─── Records to use ───

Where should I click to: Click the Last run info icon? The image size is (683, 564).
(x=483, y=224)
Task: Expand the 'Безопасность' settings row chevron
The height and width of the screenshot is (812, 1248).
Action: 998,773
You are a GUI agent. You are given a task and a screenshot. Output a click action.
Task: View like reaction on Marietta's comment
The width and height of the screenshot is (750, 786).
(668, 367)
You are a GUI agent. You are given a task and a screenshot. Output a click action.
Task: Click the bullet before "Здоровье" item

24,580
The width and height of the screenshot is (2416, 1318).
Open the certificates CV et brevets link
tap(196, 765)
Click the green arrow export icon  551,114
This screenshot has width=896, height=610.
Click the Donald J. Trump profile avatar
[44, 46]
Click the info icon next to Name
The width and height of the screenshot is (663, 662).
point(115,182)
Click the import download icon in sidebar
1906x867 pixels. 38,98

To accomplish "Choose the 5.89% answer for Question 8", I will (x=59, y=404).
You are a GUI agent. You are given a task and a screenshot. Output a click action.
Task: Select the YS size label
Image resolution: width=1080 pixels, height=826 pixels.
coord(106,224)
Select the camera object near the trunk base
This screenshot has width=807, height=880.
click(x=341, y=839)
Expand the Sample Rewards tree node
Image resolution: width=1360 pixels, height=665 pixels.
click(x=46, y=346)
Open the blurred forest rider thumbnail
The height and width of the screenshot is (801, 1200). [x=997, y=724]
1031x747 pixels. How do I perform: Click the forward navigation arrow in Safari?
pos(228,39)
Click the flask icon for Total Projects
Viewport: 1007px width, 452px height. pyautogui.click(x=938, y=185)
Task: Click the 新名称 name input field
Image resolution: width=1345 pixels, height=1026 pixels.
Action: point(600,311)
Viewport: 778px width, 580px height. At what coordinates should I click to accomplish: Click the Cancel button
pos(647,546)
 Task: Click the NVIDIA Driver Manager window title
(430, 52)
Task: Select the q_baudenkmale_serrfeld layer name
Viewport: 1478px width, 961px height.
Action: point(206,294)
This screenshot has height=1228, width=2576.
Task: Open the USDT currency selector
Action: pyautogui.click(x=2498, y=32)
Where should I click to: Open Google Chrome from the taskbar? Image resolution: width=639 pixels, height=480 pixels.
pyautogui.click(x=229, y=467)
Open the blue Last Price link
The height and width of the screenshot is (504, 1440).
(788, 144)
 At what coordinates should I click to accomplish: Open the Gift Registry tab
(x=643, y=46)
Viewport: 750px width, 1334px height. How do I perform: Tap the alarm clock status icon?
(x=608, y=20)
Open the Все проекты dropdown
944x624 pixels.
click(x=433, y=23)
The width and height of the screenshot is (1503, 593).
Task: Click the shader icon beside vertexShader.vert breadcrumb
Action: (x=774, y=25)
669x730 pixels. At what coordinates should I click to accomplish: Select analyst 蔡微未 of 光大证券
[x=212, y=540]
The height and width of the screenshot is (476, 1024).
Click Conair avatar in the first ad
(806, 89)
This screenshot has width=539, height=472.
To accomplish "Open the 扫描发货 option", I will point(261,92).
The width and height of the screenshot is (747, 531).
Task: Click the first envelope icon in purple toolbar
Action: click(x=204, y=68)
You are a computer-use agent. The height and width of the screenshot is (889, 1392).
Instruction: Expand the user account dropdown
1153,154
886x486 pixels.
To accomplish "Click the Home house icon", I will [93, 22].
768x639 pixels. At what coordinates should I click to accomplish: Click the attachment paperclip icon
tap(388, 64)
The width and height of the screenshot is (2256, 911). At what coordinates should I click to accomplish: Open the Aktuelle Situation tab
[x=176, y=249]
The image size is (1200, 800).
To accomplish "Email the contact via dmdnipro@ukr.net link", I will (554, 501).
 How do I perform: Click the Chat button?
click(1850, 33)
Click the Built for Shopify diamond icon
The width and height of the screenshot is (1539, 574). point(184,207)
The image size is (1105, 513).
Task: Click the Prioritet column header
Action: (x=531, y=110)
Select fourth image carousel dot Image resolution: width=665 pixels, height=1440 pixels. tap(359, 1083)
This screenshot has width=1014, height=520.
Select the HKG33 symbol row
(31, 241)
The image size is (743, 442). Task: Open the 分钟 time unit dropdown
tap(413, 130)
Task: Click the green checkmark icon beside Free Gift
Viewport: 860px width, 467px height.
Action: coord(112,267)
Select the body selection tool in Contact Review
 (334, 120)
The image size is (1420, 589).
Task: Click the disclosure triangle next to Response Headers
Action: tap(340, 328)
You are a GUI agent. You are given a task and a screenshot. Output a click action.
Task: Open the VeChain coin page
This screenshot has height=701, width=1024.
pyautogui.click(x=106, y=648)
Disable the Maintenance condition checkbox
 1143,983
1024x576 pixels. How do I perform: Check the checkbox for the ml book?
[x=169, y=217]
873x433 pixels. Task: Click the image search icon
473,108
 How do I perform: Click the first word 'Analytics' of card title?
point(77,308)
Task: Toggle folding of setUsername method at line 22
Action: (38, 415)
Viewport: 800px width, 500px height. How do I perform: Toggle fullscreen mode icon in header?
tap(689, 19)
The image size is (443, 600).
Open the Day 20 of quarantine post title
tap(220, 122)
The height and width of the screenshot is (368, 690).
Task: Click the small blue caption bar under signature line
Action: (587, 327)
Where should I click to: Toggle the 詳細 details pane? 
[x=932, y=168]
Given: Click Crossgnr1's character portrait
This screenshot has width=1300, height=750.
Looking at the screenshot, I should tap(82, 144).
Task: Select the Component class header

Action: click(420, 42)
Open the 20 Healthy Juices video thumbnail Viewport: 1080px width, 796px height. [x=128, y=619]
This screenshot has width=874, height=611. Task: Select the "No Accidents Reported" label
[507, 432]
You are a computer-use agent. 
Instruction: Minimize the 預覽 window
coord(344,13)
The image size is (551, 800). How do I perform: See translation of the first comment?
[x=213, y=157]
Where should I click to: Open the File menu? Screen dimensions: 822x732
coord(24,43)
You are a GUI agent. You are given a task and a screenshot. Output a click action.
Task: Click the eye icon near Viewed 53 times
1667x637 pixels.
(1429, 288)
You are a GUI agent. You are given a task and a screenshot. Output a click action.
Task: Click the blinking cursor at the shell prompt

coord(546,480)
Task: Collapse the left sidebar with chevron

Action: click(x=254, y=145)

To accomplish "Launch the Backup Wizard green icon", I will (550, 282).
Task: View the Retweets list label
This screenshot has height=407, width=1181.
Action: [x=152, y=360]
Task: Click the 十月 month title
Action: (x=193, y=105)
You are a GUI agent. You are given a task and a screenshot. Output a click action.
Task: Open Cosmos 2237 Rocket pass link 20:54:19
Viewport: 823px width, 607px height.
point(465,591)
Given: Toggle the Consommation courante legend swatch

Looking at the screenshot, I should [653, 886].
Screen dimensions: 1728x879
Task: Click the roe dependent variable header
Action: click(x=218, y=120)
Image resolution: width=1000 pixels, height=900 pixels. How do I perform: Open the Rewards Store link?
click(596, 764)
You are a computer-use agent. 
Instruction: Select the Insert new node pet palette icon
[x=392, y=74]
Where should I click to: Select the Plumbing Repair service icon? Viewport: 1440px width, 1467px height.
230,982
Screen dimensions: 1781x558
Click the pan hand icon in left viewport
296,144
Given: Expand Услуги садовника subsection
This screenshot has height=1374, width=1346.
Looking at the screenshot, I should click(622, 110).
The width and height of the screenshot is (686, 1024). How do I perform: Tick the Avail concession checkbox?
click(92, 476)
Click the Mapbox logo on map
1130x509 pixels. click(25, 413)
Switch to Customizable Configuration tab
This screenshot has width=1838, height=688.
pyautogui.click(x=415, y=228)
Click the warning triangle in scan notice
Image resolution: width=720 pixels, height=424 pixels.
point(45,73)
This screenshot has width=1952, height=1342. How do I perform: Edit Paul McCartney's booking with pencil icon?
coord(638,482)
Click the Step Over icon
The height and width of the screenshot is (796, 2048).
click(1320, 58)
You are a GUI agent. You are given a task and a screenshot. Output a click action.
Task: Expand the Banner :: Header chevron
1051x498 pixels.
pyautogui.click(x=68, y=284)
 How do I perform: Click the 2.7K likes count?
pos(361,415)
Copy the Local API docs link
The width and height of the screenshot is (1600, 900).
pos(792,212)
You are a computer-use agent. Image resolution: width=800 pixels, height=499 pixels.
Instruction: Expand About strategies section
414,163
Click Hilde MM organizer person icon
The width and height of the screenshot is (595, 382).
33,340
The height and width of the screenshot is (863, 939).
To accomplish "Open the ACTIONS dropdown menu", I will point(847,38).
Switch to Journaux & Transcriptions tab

───

Work required: Could you return all lines from the data above that contain the string "green"?

Solution to this exercise:
Click the green arrow export icon  551,114
Task: Click the green checkmark icon beside Free Gift
To accomplish "Launch the Backup Wizard green icon", I will (550, 282).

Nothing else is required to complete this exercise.